WHAT TO DO: Where the line containing "Task: Click the Helm minor mode indicator" appears, start repeating, and continue exactly through the last line below, adding nothing. Include no pictures.

Records contained in a dataset:
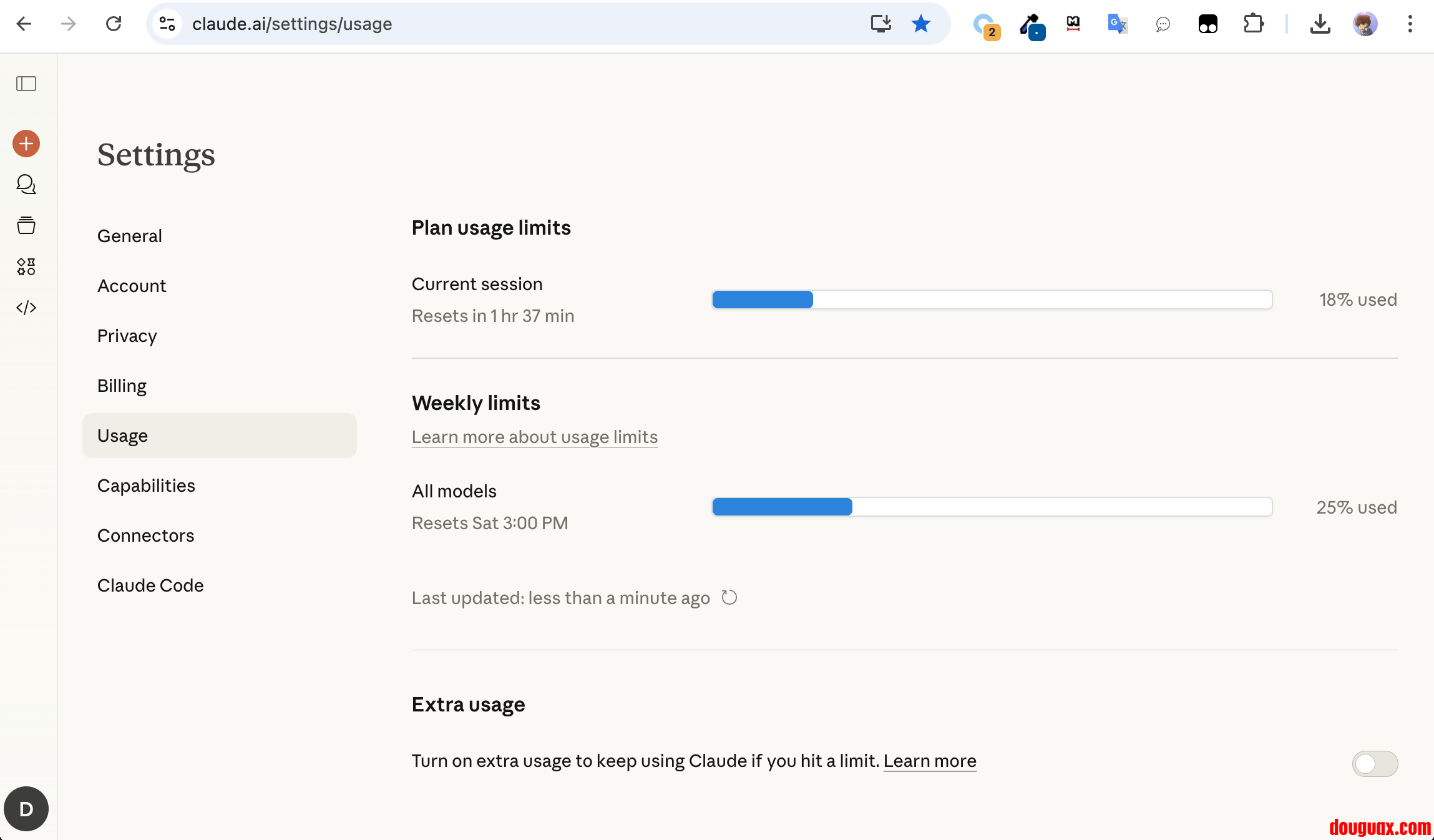Open Chrome three-dot menu
Screen dimensions: 1434x840
point(1410,24)
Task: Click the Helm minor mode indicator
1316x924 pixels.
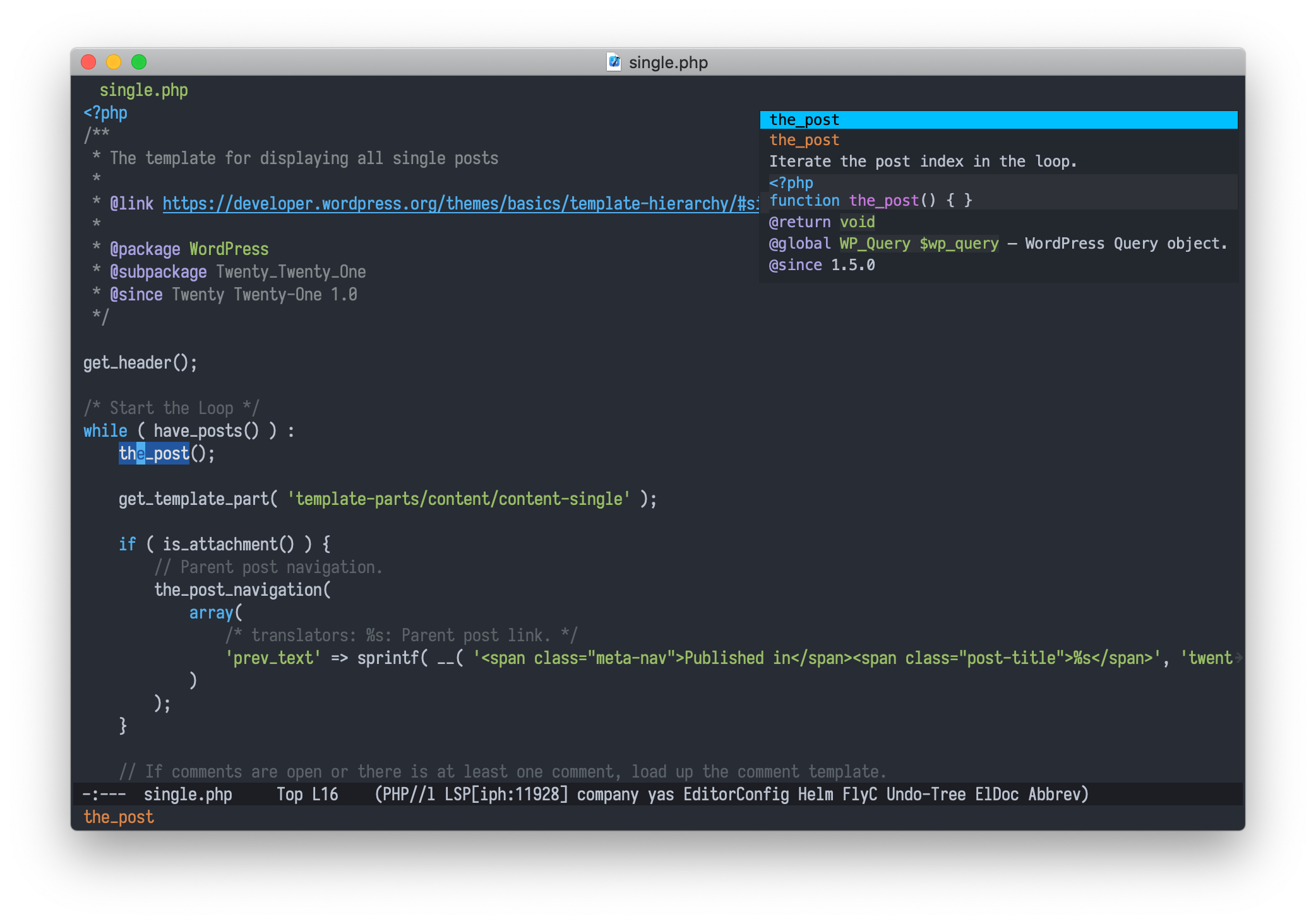Action: point(815,794)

RESULT FOR THIS TASK:
Task: Click the Helm minor mode indicator
1316x924 pixels.
Action: point(815,794)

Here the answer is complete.